Coluna

Focos de incerteza

Crédito: Divulgação

Cristiano Noronha: "O mercado continua cético frente à promessa do ministro Fernando Haddad de entregar um déficit nominal zero no próximo ano" (Crédito: Divulgação)

Por Cristiano Noronha

No livro Os segredos dos Presidentes (2005), do jornalista Geneton Moraes Neto, que traz entrevistas com os ex-presidentes José Sarney, Fernando Collor de Mello, Itamar Franco e Fernando Henrique Cardoso, pode-se verificar uma mesma lição expressa por todos eles: a necessidade de o governo ter uma boa base parlamentar. Sarney afirma de forma explícita: “Quem não tem Congresso não tem condições de governar.” E Collor, diante de uma pergunta sobre qual foi o erro imperdoável de sua gestão, responde claramente: “Foi o mau relacionamento com o Congresso.”

Antes de assumir a Presidência em janeiro, Lula foi eleito presidente da República duas vezes. No diálogo com o Congresso Nacional, foi considerado extremamente habilidoso. Envolvia-se diretamente nas negociações com o Parlamento. Os partidos que apoiaram a eleição de Lula em 2022 elegeram 121 deputados e 12 senadores, muito aquém do mínimo necessário para o governo ter maioria simples nas duas Casas (são 513 deputados e 81 senadores). Lula convidou outros partidos para integrar sua aliança. Com isso, sua base aumentou para 284 deputados e 49 senadores. Os últimos a formalizar esse apoio foram PP e Republicanos. Com a entrada das siglas, a base agora soma 374 deputados e 59 senadores. Pelo menos no papel. Isso deixa evidente a vocação governista do Legislativo.

Estamos a poucas semanasdo fim do ano. E a pauta do governo é robusta. Inclui um pacote do Ministério da Fazenda para aumentar a arrecadação em R$ 168 bilhões, Reforma Tributária, Orçamento de 2024 e um conjunto de matérias relacionadas a crédito. Ao mesmo tempo, o governo tenta segurar propostas que aumentam o gasto público.

Lição de Sarney, Collor, Itamar, Fernando Henrique: a necessidade de o governo ter uma boa base parlamentar

O mercado continua cético frente à promessa do ministro Fernando Haddad de entregar um déficit nominal zero no próximo ano. Avalia que as projeções do governo para aumentar a arrecadação estão superestimadas, que há foco excessivo nas receitas sem olhar para os gastos e que há dúvidas sobre a arrecadação.
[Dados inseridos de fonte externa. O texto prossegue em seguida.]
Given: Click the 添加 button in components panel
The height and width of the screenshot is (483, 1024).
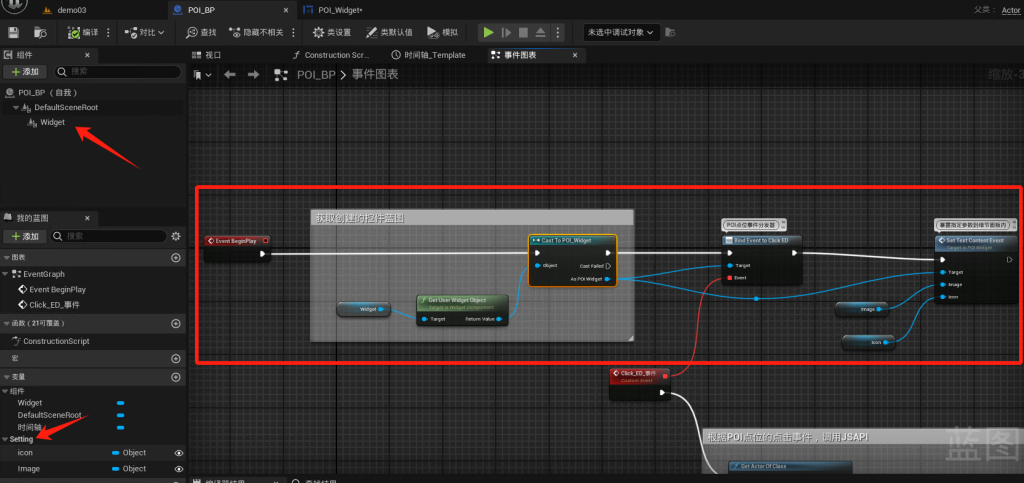Looking at the screenshot, I should pyautogui.click(x=24, y=72).
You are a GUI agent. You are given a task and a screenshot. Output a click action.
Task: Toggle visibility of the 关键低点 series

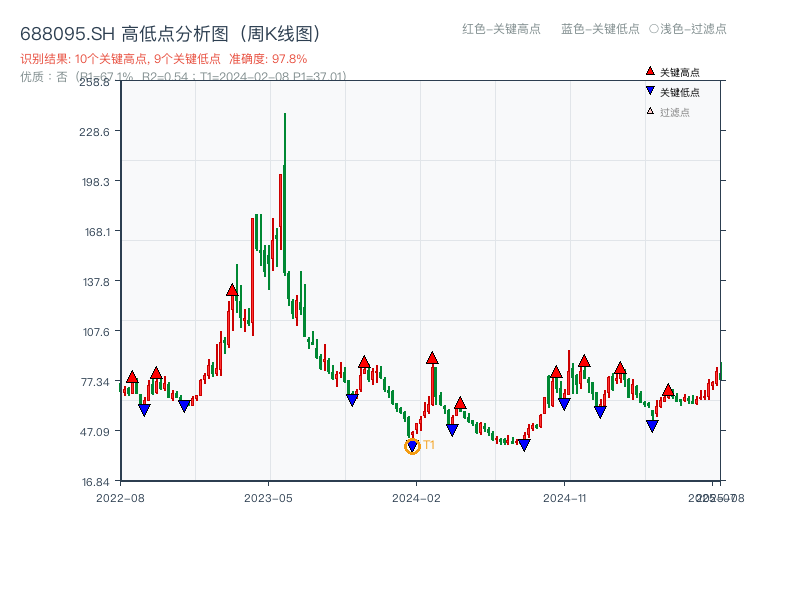(680, 91)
Lula tem empoderado o seu ministro. Abriu espaço no governo para novos aliados, o que melhora as perspectivas de aprovação da agenda do governo, tem decidido em favor de Haddad em questões r elevantes, como o desenho do novo marco fiscal, e disse, recentemente, que não dará cavalo de pau na economia.

Mas ainda há focos de incerteza: pressão do PT por ajustes na política econômica de Haddad, discursos dúbios do próprio presidente Lula, como se sinalizasse mudança de postura no futuro, cacoete no Congresso Nacional em aprovar mais gastos e decisões do Judiciário que, por vezes, se convertem em bombas fiscais.